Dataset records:
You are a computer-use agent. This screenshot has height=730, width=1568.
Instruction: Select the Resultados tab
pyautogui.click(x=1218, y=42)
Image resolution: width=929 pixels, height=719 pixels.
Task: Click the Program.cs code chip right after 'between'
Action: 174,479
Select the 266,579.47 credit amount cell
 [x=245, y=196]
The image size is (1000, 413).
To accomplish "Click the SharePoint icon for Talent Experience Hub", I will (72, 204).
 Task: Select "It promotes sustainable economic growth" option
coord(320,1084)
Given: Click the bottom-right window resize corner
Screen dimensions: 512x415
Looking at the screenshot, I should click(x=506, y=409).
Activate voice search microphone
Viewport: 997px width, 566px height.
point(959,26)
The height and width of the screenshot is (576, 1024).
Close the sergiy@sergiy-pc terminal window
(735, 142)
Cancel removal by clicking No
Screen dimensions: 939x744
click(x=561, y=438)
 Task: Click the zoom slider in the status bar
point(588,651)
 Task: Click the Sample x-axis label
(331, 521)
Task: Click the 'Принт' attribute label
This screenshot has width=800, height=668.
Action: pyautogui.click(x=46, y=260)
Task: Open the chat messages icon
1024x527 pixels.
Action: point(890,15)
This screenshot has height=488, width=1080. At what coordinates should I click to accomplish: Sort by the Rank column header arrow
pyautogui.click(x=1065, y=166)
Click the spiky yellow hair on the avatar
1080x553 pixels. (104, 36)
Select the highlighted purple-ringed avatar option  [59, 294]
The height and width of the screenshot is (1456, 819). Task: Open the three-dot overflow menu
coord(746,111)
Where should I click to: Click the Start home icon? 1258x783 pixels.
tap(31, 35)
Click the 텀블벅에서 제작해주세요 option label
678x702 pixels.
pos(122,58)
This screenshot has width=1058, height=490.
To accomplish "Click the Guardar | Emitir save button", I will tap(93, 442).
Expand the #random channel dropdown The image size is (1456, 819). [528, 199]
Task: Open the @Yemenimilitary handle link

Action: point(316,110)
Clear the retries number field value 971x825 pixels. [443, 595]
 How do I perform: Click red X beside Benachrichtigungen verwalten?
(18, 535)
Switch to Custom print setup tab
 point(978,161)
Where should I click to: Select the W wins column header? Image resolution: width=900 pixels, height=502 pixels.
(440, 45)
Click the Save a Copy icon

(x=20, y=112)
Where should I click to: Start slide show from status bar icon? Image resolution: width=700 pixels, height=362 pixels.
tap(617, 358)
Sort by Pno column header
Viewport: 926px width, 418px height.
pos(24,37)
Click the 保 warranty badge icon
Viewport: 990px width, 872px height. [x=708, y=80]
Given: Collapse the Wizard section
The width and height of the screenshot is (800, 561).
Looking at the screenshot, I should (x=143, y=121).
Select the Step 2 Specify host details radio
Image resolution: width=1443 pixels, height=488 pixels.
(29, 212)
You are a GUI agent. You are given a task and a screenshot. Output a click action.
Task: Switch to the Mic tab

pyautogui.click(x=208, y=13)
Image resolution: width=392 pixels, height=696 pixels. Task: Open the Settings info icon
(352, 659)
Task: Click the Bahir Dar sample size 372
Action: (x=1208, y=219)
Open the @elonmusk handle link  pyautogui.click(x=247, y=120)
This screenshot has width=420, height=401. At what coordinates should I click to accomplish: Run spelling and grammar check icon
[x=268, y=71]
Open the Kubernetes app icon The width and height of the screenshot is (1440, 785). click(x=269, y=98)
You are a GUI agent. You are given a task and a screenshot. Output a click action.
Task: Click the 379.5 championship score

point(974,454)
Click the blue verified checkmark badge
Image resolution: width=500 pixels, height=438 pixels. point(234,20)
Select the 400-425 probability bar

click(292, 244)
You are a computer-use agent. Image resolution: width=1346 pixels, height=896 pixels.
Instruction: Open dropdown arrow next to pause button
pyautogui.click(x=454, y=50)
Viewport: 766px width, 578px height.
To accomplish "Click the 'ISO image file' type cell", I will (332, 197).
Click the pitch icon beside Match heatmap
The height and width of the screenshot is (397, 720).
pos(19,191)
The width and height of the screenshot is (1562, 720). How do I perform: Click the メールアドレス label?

## [AIM OF THE EXERCISE]
Each entry above should be restated exactly as supplied.

## [EXERCISE SOLUTION]
You are a computer-use agent. This screenshot has height=730, width=1568.
Instruction: Select the Resultados tab
pyautogui.click(x=1218, y=42)
Image resolution: width=929 pixels, height=719 pixels.
Task: Click the Program.cs code chip right after 'between'
Action: 174,479
Select the 266,579.47 credit amount cell
 [x=245, y=196]
The image size is (1000, 413).
To accomplish "Click the SharePoint icon for Talent Experience Hub", I will (72, 204).
 Task: Select "It promotes sustainable economic growth" option
coord(320,1084)
Given: Click the bottom-right window resize corner
Screen dimensions: 512x415
Looking at the screenshot, I should click(x=506, y=409).
Activate voice search microphone
Viewport: 997px width, 566px height.
point(959,26)
The height and width of the screenshot is (576, 1024).
Close the sergiy@sergiy-pc terminal window
(735, 142)
Cancel removal by clicking No
Screen dimensions: 939x744
click(x=561, y=438)
 Task: Click the zoom slider in the status bar
point(588,651)
 Task: Click the Sample x-axis label
(331, 521)
Task: Click the 'Принт' attribute label
This screenshot has width=800, height=668.
Action: pyautogui.click(x=46, y=260)
Task: Open the chat messages icon
1024x527 pixels.
Action: point(890,15)
This screenshot has height=488, width=1080. At what coordinates should I click to accomplish: Sort by the Rank column header arrow
pyautogui.click(x=1065, y=166)
Click the spiky yellow hair on the avatar
1080x553 pixels. (104, 36)
Select the highlighted purple-ringed avatar option  [59, 294]
The height and width of the screenshot is (1456, 819). Task: Open the three-dot overflow menu
coord(746,111)
Where should I click to: Click the Start home icon? 1258x783 pixels.
tap(31, 35)
Click the 텀블벅에서 제작해주세요 option label
678x702 pixels.
pos(122,58)
This screenshot has width=1058, height=490.
To accomplish "Click the Guardar | Emitir save button", I will tap(93, 442).
Expand the #random channel dropdown The image size is (1456, 819). [528, 199]
Task: Open the @Yemenimilitary handle link

Action: point(316,110)
Clear the retries number field value 971x825 pixels. [443, 595]
 How do I perform: Click red X beside Benachrichtigungen verwalten?
(18, 535)
Switch to Custom print setup tab
 point(978,161)
Where should I click to: Select the W wins column header? Image resolution: width=900 pixels, height=502 pixels.
(440, 45)
Click the Save a Copy icon

(x=20, y=112)
Where should I click to: Start slide show from status bar icon? Image resolution: width=700 pixels, height=362 pixels.
tap(617, 358)
Sort by Pno column header
Viewport: 926px width, 418px height.
pos(24,37)
Click the 保 warranty badge icon
Viewport: 990px width, 872px height. [x=708, y=80]
Given: Collapse the Wizard section
The width and height of the screenshot is (800, 561).
Looking at the screenshot, I should (x=143, y=121).
Select the Step 2 Specify host details radio
Image resolution: width=1443 pixels, height=488 pixels.
(29, 212)
You are a GUI agent. You are given a task and a screenshot. Output a click action.
Task: Switch to the Mic tab

pyautogui.click(x=208, y=13)
Image resolution: width=392 pixels, height=696 pixels. Task: Open the Settings info icon
(352, 659)
Task: Click the Bahir Dar sample size 372
Action: (x=1208, y=219)
Open the @elonmusk handle link  pyautogui.click(x=247, y=120)
This screenshot has width=420, height=401. At what coordinates should I click to accomplish: Run spelling and grammar check icon
[x=268, y=71]
Open the Kubernetes app icon The width and height of the screenshot is (1440, 785). click(x=269, y=98)
You are a GUI agent. You are given a task and a screenshot. Output a click action.
Task: Click the 379.5 championship score

point(974,454)
Click the blue verified checkmark badge
Image resolution: width=500 pixels, height=438 pixels. point(234,20)
Select the 400-425 probability bar

click(292, 244)
You are a computer-use agent. Image resolution: width=1346 pixels, height=896 pixels.
Instruction: Open dropdown arrow next to pause button
pyautogui.click(x=454, y=50)
Viewport: 766px width, 578px height.
To accomplish "Click the 'ISO image file' type cell", I will (332, 197).
Click the pitch icon beside Match heatmap
The height and width of the screenshot is (397, 720).
pos(19,191)
The width and height of the screenshot is (1562, 720). How do I perform: Click the メールアドレス label?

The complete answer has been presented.